### Activity
Nothing should differ between your answer and the records below.

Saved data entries
⟨
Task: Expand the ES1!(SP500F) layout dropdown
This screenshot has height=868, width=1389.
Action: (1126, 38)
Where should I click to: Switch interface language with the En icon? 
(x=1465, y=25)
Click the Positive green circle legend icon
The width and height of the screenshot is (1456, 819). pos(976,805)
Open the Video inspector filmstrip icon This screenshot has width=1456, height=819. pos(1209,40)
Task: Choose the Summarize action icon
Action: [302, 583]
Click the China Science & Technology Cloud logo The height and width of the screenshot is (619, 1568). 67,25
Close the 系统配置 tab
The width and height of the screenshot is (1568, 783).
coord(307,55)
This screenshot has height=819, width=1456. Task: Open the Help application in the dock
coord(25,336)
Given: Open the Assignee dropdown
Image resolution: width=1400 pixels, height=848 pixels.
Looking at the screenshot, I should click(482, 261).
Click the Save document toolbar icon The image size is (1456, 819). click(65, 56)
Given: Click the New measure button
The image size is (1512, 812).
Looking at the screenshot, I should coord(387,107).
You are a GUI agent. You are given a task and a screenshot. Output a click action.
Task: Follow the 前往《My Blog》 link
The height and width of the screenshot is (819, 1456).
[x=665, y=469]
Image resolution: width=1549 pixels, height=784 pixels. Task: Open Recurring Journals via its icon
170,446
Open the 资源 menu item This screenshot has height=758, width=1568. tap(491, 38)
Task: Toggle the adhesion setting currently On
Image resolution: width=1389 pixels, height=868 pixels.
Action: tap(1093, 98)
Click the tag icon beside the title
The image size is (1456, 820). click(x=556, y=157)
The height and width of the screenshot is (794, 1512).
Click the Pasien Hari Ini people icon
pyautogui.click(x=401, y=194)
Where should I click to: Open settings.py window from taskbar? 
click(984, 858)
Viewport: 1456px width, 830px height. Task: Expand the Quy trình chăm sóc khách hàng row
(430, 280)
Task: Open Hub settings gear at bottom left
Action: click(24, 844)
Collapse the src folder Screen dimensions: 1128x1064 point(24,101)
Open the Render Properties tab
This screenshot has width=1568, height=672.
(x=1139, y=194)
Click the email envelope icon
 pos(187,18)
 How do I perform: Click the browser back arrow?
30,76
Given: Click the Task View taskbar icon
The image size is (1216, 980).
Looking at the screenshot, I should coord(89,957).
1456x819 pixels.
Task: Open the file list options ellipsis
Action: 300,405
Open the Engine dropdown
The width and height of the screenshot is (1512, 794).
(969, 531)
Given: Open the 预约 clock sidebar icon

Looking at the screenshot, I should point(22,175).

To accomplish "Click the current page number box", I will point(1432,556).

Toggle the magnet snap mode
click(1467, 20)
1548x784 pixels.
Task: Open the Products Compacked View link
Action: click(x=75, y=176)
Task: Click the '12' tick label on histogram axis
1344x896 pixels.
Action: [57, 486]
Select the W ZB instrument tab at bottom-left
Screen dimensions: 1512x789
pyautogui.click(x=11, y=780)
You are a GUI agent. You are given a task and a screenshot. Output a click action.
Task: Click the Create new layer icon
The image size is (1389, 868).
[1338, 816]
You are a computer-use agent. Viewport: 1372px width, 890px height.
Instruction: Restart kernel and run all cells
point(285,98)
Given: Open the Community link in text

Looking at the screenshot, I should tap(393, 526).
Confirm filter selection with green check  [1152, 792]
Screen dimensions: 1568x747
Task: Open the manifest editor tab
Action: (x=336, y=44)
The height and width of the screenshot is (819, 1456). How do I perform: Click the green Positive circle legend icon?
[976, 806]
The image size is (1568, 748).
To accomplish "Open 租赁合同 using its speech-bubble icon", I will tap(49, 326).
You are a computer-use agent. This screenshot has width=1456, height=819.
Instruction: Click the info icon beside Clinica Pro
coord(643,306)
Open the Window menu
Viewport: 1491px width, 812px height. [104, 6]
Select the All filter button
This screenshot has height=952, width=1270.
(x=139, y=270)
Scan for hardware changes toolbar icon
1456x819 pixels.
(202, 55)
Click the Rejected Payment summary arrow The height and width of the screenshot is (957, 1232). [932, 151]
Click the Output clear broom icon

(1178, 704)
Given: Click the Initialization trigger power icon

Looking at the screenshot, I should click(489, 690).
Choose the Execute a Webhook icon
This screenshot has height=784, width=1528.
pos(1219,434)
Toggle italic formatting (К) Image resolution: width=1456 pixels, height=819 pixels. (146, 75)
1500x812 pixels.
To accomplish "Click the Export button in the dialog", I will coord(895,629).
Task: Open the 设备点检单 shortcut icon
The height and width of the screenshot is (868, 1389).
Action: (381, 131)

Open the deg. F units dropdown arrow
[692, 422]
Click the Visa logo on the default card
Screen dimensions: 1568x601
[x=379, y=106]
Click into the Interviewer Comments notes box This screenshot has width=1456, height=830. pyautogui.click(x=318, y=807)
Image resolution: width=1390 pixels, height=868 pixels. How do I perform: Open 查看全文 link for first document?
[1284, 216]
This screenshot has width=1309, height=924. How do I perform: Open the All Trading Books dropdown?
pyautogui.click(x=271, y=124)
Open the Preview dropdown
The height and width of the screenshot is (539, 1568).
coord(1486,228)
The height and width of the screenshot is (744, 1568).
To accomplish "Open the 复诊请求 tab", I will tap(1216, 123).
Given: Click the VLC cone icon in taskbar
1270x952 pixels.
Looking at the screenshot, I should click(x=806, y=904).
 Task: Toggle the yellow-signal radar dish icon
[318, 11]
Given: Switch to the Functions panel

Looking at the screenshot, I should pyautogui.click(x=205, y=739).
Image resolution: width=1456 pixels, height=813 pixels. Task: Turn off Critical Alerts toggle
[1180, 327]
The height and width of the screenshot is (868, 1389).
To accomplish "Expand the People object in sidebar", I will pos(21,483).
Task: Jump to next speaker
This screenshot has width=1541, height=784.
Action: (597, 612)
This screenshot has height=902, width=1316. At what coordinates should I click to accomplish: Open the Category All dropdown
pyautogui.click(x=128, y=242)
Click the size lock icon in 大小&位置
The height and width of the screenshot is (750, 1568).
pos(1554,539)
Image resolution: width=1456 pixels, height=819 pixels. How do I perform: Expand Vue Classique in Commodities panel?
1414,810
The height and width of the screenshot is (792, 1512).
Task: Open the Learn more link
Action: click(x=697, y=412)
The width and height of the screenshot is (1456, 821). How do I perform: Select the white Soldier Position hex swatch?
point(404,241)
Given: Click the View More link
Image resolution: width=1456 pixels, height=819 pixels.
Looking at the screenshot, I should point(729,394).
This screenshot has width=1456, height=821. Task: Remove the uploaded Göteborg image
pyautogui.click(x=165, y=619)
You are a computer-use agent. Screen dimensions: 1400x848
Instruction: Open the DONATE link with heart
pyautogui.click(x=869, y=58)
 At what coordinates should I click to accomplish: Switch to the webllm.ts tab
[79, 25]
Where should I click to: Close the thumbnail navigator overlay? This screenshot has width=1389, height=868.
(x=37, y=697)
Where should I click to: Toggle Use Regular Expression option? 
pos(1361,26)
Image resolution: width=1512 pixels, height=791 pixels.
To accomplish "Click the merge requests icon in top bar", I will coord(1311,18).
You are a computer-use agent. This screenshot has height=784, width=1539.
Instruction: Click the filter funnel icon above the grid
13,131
⟩
### Answer to this problem
Task: Expand the ES1!(SP500F) layout dropdown
This screenshot has height=868, width=1389.
Action: (1126, 38)
Where should I click to: Switch interface language with the En icon? 
(x=1465, y=25)
Click the Positive green circle legend icon
The width and height of the screenshot is (1456, 819). pos(976,805)
Open the Video inspector filmstrip icon This screenshot has width=1456, height=819. pos(1209,40)
Task: Choose the Summarize action icon
Action: [302, 583]
Click the China Science & Technology Cloud logo The height and width of the screenshot is (619, 1568). 67,25
Close the 系统配置 tab
The width and height of the screenshot is (1568, 783).
coord(307,55)
This screenshot has height=819, width=1456. Task: Open the Help application in the dock
coord(25,336)
Given: Open the Assignee dropdown
Image resolution: width=1400 pixels, height=848 pixels.
Looking at the screenshot, I should click(482, 261).
Click the Save document toolbar icon The image size is (1456, 819). click(65, 56)
Given: Click the New measure button
The image size is (1512, 812).
Looking at the screenshot, I should coord(387,107).
You are a GUI agent. You are given a task and a screenshot. Output a click action.
Task: Follow the 前往《My Blog》 link
The height and width of the screenshot is (819, 1456).
[x=665, y=469]
Image resolution: width=1549 pixels, height=784 pixels. Task: Open Recurring Journals via its icon
170,446
Open the 资源 menu item This screenshot has height=758, width=1568. tap(491, 38)
Task: Toggle the adhesion setting currently On
Image resolution: width=1389 pixels, height=868 pixels.
Action: tap(1093, 98)
Click the tag icon beside the title
The image size is (1456, 820). click(x=556, y=157)
The height and width of the screenshot is (794, 1512).
Click the Pasien Hari Ini people icon
pyautogui.click(x=401, y=194)
Where should I click to: Open settings.py window from taskbar? 
click(984, 858)
Viewport: 1456px width, 830px height. Task: Expand the Quy trình chăm sóc khách hàng row
(430, 280)
Task: Open Hub settings gear at bottom left
Action: click(24, 844)
Collapse the src folder Screen dimensions: 1128x1064 point(24,101)
Open the Render Properties tab
This screenshot has width=1568, height=672.
(x=1139, y=194)
Click the email envelope icon
 pos(187,18)
 How do I perform: Click the browser back arrow?
30,76
Given: Click the Task View taskbar icon
The image size is (1216, 980).
Looking at the screenshot, I should coord(89,957).
1456x819 pixels.
Task: Open the file list options ellipsis
Action: 300,405
Open the Engine dropdown
The width and height of the screenshot is (1512, 794).
(969, 531)
Given: Open the 预约 clock sidebar icon

Looking at the screenshot, I should point(22,175).

To accomplish "Click the current page number box", I will point(1432,556).

Toggle the magnet snap mode
click(1467, 20)
1548x784 pixels.
Task: Open the Products Compacked View link
Action: click(x=75, y=176)
Task: Click the '12' tick label on histogram axis
1344x896 pixels.
Action: [57, 486]
Select the W ZB instrument tab at bottom-left
Screen dimensions: 1512x789
pyautogui.click(x=11, y=780)
You are a GUI agent. You are given a task and a screenshot. Output a click action.
Task: Click the Create new layer icon
The image size is (1389, 868).
[1338, 816]
You are a computer-use agent. Viewport: 1372px width, 890px height.
Instruction: Restart kernel and run all cells
point(285,98)
Given: Open the Community link in text

Looking at the screenshot, I should tap(393, 526).
Confirm filter selection with green check  [1152, 792]
Screen dimensions: 1568x747
Task: Open the manifest editor tab
Action: (x=336, y=44)
The height and width of the screenshot is (819, 1456). How do I perform: Click the green Positive circle legend icon?
[976, 806]
The image size is (1568, 748).
To accomplish "Open 租赁合同 using its speech-bubble icon", I will tap(49, 326).
You are a computer-use agent. This screenshot has width=1456, height=819.
Instruction: Click the info icon beside Clinica Pro
coord(643,306)
Open the Window menu
Viewport: 1491px width, 812px height. [104, 6]
Select the All filter button
This screenshot has height=952, width=1270.
(x=139, y=270)
Scan for hardware changes toolbar icon
1456x819 pixels.
(202, 55)
Click the Rejected Payment summary arrow The height and width of the screenshot is (957, 1232). [932, 151]
Click the Output clear broom icon

(1178, 704)
Given: Click the Initialization trigger power icon

Looking at the screenshot, I should click(489, 690).
Choose the Execute a Webhook icon
This screenshot has height=784, width=1528.
pos(1219,434)
Toggle italic formatting (К) Image resolution: width=1456 pixels, height=819 pixels. (146, 75)
1500x812 pixels.
To accomplish "Click the Export button in the dialog", I will coord(895,629).
Task: Open the 设备点检单 shortcut icon
The height and width of the screenshot is (868, 1389).
Action: (381, 131)

Open the deg. F units dropdown arrow
[692, 422]
Click the Visa logo on the default card
Screen dimensions: 1568x601
[x=379, y=106]
Click into the Interviewer Comments notes box This screenshot has width=1456, height=830. pyautogui.click(x=318, y=807)
Image resolution: width=1390 pixels, height=868 pixels. How do I perform: Open 查看全文 link for first document?
[1284, 216]
This screenshot has width=1309, height=924. How do I perform: Open the All Trading Books dropdown?
pyautogui.click(x=271, y=124)
Open the Preview dropdown
The height and width of the screenshot is (539, 1568).
coord(1486,228)
The height and width of the screenshot is (744, 1568).
To accomplish "Open the 复诊请求 tab", I will tap(1216, 123).
Given: Click the VLC cone icon in taskbar
1270x952 pixels.
Looking at the screenshot, I should click(x=806, y=904).
 Task: Toggle the yellow-signal radar dish icon
[318, 11]
Given: Switch to the Functions panel

Looking at the screenshot, I should pyautogui.click(x=205, y=739).
Image resolution: width=1456 pixels, height=813 pixels. Task: Turn off Critical Alerts toggle
[1180, 327]
The height and width of the screenshot is (868, 1389).
To accomplish "Expand the People object in sidebar", I will pos(21,483).
Task: Jump to next speaker
This screenshot has width=1541, height=784.
Action: (597, 612)
This screenshot has height=902, width=1316. At what coordinates should I click to accomplish: Open the Category All dropdown
pyautogui.click(x=128, y=242)
Click the size lock icon in 大小&位置
The height and width of the screenshot is (750, 1568).
pos(1554,539)
Image resolution: width=1456 pixels, height=819 pixels. How do I perform: Expand Vue Classique in Commodities panel?
1414,810
The height and width of the screenshot is (792, 1512).
Task: Open the Learn more link
Action: click(x=697, y=412)
The width and height of the screenshot is (1456, 821). How do I perform: Select the white Soldier Position hex swatch?
point(404,241)
Given: Click the View More link
Image resolution: width=1456 pixels, height=819 pixels.
Looking at the screenshot, I should point(729,394).
This screenshot has width=1456, height=821. Task: Remove the uploaded Göteborg image
pyautogui.click(x=165, y=619)
You are a computer-use agent. Screen dimensions: 1400x848
Instruction: Open the DONATE link with heart
pyautogui.click(x=869, y=58)
 At what coordinates should I click to accomplish: Switch to the webllm.ts tab
[79, 25]
Where should I click to: Close the thumbnail navigator overlay? This screenshot has width=1389, height=868.
(x=37, y=697)
Where should I click to: Toggle Use Regular Expression option? 
pos(1361,26)
Image resolution: width=1512 pixels, height=791 pixels.
To accomplish "Click the merge requests icon in top bar", I will coord(1311,18).
You are a computer-use agent. This screenshot has height=784, width=1539.
Instruction: Click the filter funnel icon above the grid
13,131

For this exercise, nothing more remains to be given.